Solidarité. Confrontée à une telle catastrophe, la solidarité se manifeste sous plusieurs formes. Tout d’abord, par la relance, à l’échelle internationale, des mobilisations pour sortir tous ensemble du nucléaire. Notre responsabilité en France est directement engagée, alors qu’Anne Lauvergeon vante le « savoir faire » d’Areva comme hier Alliot-Marie le faisait au sujet de « nos » forces de répression dont l’exemple était offert à la Tunisie de Ben Ali ; et alors que Sarkozy, joue sans honte le voyageur-représentant de commerce, vendant à Tokyo « notre » industrie de l’atome.

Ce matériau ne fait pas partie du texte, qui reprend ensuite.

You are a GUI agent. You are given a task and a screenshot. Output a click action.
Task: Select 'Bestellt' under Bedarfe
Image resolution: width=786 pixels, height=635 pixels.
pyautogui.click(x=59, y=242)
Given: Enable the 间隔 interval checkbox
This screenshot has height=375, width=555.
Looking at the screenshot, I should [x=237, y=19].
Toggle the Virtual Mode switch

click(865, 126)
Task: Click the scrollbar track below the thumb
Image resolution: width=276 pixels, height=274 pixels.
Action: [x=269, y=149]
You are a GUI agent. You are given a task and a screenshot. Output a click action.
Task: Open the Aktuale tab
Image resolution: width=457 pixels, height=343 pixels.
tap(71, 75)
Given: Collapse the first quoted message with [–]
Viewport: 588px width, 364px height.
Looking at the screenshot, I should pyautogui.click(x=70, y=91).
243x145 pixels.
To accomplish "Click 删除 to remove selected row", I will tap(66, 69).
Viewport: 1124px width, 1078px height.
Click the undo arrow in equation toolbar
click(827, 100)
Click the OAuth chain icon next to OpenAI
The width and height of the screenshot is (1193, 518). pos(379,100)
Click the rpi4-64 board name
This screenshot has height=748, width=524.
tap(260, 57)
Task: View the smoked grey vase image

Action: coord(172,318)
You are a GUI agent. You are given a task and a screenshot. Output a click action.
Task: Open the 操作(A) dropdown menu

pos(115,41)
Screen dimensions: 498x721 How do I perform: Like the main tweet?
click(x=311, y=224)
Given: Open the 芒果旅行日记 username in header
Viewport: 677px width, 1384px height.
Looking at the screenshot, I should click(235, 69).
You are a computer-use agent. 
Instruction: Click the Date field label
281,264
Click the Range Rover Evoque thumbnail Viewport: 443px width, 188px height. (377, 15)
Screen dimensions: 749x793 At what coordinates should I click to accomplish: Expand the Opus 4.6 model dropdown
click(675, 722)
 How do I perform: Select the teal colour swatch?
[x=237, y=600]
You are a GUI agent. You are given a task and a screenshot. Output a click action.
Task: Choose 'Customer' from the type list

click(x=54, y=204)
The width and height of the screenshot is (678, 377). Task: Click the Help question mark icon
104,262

Il est tout aussi urgent d’aider les mouvements qui, au Japon, peuvent secourir en priorité les plus démunis, défendre les droits des travailleurs et mobiliser pour de véritables alternatives énergétiques et sociales. Sans eux, la crise sera utilisée comme un prétexte pour accroître encore les inégalités. Ainsi, l’aide financière récoltée par Europe solidaire sans frontières (ESSF) est destinée à une coordination syndicale indépendante implantée dans les régions sinistrées, le NTUC [2].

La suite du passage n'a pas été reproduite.